A questo punto, resterebbe l’ultima supertestimone del Secolo, Francesca Perno, che ricorda di come Liliana Tassio fosse la mamma di Gianni, amico e proprietario dello storico negozio di via del Campo che custodiva anche la chitarra di De Andrè. Storia bellissima quella del racconto di come Liliana avesse mantenuto da sola suo figlio, facendo anche la prostituta, ma che non c’entra con Bocca di rosa: «Con me - ricorda l’amica all’agenzia di stampa Adnkronos - Liliana ha sempre negato di essere l’ispiratrice della canzone di Fabrizio».
Del resto, non serviva cercare testimoni per capire che Bocca di rosa non è una biografia, ma è un racconto letterario, a partire dalla «stazione successiva, nel paesino di Sant’Ilario», che esiste davvero, che è il quartiere all’estremo levante della città di Genova, ma che non ha più la stazione e forse ce l’avrà solo in una futura metropolitana di superficie. Che, mi rendo conto, è molto meno poetica del racconto di Fabrizio.
Insomma, Liliana è morta e preghiamo per lei che le sia lieve la terra. Ma Bocca di rosa, no.
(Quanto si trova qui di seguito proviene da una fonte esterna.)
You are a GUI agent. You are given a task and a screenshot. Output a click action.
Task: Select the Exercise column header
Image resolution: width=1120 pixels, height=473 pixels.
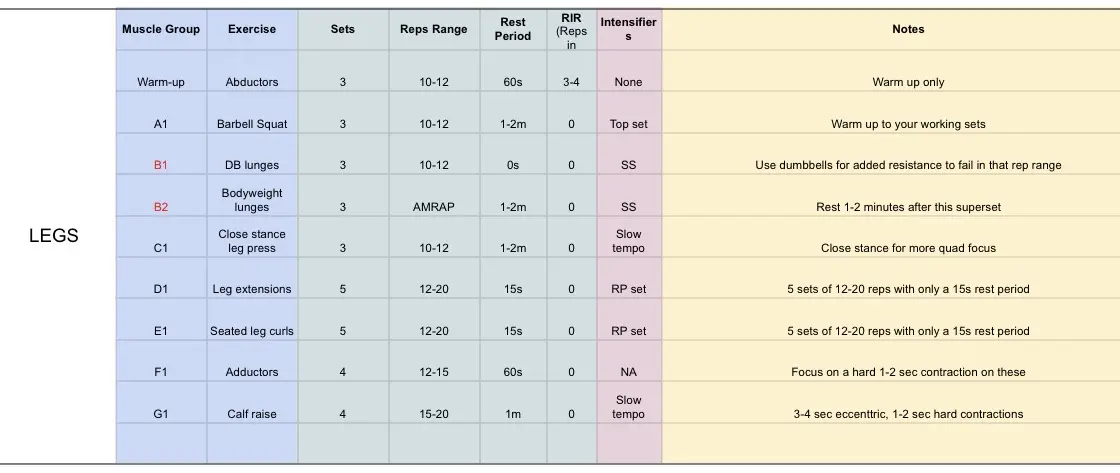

Bocca di rosa non è morta per il semplice fatto che Bocca di rosa non può morire, come non possono morire i personaggi resi immortali da una poesia, da un libro o da una canzone.
E nemmeno lo sforzo (vano) di cercarli sulla terra o in un cimitero, riesce a cancellarli. Senza bisogno di testimoni, sono nei nostri cuori. Sono parte di noi. Siamo noi i loro testimoni.